Repeat the entries that appear below, exactly as they are given.

#### PROVIDED MATERIAL ####

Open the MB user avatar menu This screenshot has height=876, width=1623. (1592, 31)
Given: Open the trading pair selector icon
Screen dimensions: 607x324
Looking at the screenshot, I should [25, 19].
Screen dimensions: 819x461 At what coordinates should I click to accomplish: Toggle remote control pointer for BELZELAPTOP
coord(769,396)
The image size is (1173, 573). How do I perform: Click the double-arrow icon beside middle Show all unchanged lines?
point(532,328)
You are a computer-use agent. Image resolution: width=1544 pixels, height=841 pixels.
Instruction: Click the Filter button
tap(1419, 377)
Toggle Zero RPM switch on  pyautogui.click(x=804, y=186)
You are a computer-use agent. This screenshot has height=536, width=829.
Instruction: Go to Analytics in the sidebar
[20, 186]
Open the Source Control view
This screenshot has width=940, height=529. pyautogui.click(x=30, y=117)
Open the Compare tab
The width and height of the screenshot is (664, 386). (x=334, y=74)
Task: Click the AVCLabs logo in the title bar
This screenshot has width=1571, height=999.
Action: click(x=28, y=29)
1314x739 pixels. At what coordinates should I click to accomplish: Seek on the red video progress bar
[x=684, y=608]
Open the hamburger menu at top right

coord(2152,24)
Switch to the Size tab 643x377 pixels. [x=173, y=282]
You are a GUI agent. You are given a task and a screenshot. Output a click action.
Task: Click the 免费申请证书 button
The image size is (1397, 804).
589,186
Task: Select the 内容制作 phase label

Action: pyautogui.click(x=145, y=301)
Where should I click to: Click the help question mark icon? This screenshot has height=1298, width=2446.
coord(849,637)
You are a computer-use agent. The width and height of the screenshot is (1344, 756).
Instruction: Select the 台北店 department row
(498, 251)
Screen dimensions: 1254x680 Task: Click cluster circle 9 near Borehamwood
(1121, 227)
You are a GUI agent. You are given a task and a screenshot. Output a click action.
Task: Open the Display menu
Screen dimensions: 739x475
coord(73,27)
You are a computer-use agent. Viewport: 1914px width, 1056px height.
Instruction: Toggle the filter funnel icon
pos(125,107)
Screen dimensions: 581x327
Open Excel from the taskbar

####

> RESPONSE AREA
Open the MB user avatar menu This screenshot has height=876, width=1623. (1592, 31)
Given: Open the trading pair selector icon
Screen dimensions: 607x324
Looking at the screenshot, I should [25, 19].
Screen dimensions: 819x461 At what coordinates should I click to accomplish: Toggle remote control pointer for BELZELAPTOP
coord(769,396)
The image size is (1173, 573). How do I perform: Click the double-arrow icon beside middle Show all unchanged lines?
point(532,328)
You are a computer-use agent. Image resolution: width=1544 pixels, height=841 pixels.
Instruction: Click the Filter button
tap(1419, 377)
Toggle Zero RPM switch on  pyautogui.click(x=804, y=186)
You are a computer-use agent. This screenshot has height=536, width=829.
Instruction: Go to Analytics in the sidebar
[20, 186]
Open the Source Control view
This screenshot has width=940, height=529. pyautogui.click(x=30, y=117)
Open the Compare tab
The width and height of the screenshot is (664, 386). (x=334, y=74)
Task: Click the AVCLabs logo in the title bar
This screenshot has width=1571, height=999.
Action: click(x=28, y=29)
1314x739 pixels. At what coordinates should I click to accomplish: Seek on the red video progress bar
[x=684, y=608]
Open the hamburger menu at top right

coord(2152,24)
Switch to the Size tab 643x377 pixels. [x=173, y=282]
You are a GUI agent. You are given a task and a screenshot. Output a click action.
Task: Click the 免费申请证书 button
The image size is (1397, 804).
589,186
Task: Select the 内容制作 phase label

Action: pyautogui.click(x=145, y=301)
Where should I click to: Click the help question mark icon? This screenshot has height=1298, width=2446.
coord(849,637)
You are a computer-use agent. The width and height of the screenshot is (1344, 756).
Instruction: Select the 台北店 department row
(498, 251)
Screen dimensions: 1254x680 Task: Click cluster circle 9 near Borehamwood
(1121, 227)
You are a GUI agent. You are given a task and a screenshot. Output a click action.
Task: Open the Display menu
Screen dimensions: 739x475
coord(73,27)
You are a computer-use agent. Viewport: 1914px width, 1056px height.
Instruction: Toggle the filter funnel icon
pos(125,107)
Screen dimensions: 581x327
Open Excel from the taskbar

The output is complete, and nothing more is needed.